Settings: Stopmajors
IN-SPIRE automatically determines which words from your dataset are
best for discriminating one document from another. Most of the time these
are also the best words for describing the topical content of your documents,
or "major terms". The process of determining major terms is
not perfect, however, so IN-SPIRE gives you the ability to prevent a word
from becoming a major term. You can create a customized Stopmajor list
for a particular dataset, and save it for use in subsequent analyses.
Influencing which Words can be Major Terms
One way to stop some words from being major terms is to add them to
the stopword list, but doing so effectively eliminates any reference to
them, and they will not appear in the Summary tool or be able to be queried for. The Stopmajor list identifies
terms that you want to be available for Summary and Search, but do not
want considered when IN-SPIRE is determining what major terms are used
for creating the document "signatures".
Adding a term to the Stopmajor list prevents it from influencing the
clustering of the documents and from appearing as a ThemeView Classic peak label,
since it is not part of the document's mathematical signature. However,
because the Stopmajor list affects the complex statistics and term relationships
that are the foundation of the IN-SPIRE text processing, it should be
used sparingly.
Like Stopwords and Punctuation
Rules, a Stopmajor list is associated with a dataset.
Accessing the Stopmajor List
The Stopmajor list is accessible from the Dataset Editor Dataset Wizard.
- From the IN-SPIRE main toolbar window select File > Datasets. The Dataset Editor window opens.
- Click on the name of the dataset of interest to select it, and click Edit or click New. The Dataset Wizard opens.

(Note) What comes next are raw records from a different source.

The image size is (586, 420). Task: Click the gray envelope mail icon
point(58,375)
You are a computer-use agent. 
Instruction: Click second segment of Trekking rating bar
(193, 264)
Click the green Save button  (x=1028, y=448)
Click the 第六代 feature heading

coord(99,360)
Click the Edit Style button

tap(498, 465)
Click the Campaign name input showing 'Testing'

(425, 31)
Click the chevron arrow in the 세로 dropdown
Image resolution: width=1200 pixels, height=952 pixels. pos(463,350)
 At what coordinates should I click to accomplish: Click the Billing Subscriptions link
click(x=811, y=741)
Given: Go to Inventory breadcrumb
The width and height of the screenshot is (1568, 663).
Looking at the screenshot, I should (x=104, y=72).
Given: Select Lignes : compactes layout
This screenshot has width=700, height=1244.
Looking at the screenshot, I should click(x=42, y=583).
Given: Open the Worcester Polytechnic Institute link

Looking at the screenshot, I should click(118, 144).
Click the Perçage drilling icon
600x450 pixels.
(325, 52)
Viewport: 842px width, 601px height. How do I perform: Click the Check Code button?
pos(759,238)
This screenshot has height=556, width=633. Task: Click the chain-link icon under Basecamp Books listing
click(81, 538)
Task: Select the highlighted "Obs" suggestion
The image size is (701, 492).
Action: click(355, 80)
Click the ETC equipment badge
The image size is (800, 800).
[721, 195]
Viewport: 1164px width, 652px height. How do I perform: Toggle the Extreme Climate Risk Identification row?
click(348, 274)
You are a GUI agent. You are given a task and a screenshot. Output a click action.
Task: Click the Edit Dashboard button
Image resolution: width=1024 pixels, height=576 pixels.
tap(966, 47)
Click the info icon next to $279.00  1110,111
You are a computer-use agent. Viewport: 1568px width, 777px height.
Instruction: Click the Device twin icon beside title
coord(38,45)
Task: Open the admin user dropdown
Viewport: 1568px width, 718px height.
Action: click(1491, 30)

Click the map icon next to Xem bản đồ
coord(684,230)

If a dataset is open, you will be given the option to close it and continue or cancel.
- If you are editing an existing dataset, click Next until you see the Stopmajor list panel. If this is a new dataset, you must select a dataset name and data type to go on to the Stopmajor panel.
If the Dataset Wizard is already open, use the <Back and Next>
buttons to find the Stopmajor panel.
Adding or Removing Words from the Stopmajor List
- Access the Stopmajor panel.
- Review the Stopmajor list. There are no Stopmajor
words unless you add some.
- To add a word, click Add. The Add Stopmajors window opens.
- Enter one or more terms, separated by spaces, and click Add. Notice that the terms will appear in alphabetical order in the Current Stopmajors panel of the Stopmajors window. When all the terms you want to identify as stopmajors appear there, click Done on the Add Stopmajors window to close it.
- Alphanumeric tokens are words that contain both letters and numbers, for example, "32B". To ensure that no alphanumeric words become major terms, click on the checkbox by Automatically use alphanumeric tokens as stopmajors.
- To remove a word from the Stopmajor list, click to select the word you want to remove, and then click Delete. You can delete several words at a time. See Selecting multiple items for how to select several items from a list.
Using Words from Another Dataset Stopmajor List
- Access the Stopmajor panel. On the Stopmajor panel, click the Load... button. A file chooser dialog opens to the DatasetRoot\Stopwords\directory. Stopmajor files that are accessible here are those that have been explicitly saved for use by other datasets. See Saving the Current Stopmajor List for Use by Other Datasets.
- Choose a Stopmajor file and click Load.The terms in the file are listed in the panel to the left, with the file name directly above.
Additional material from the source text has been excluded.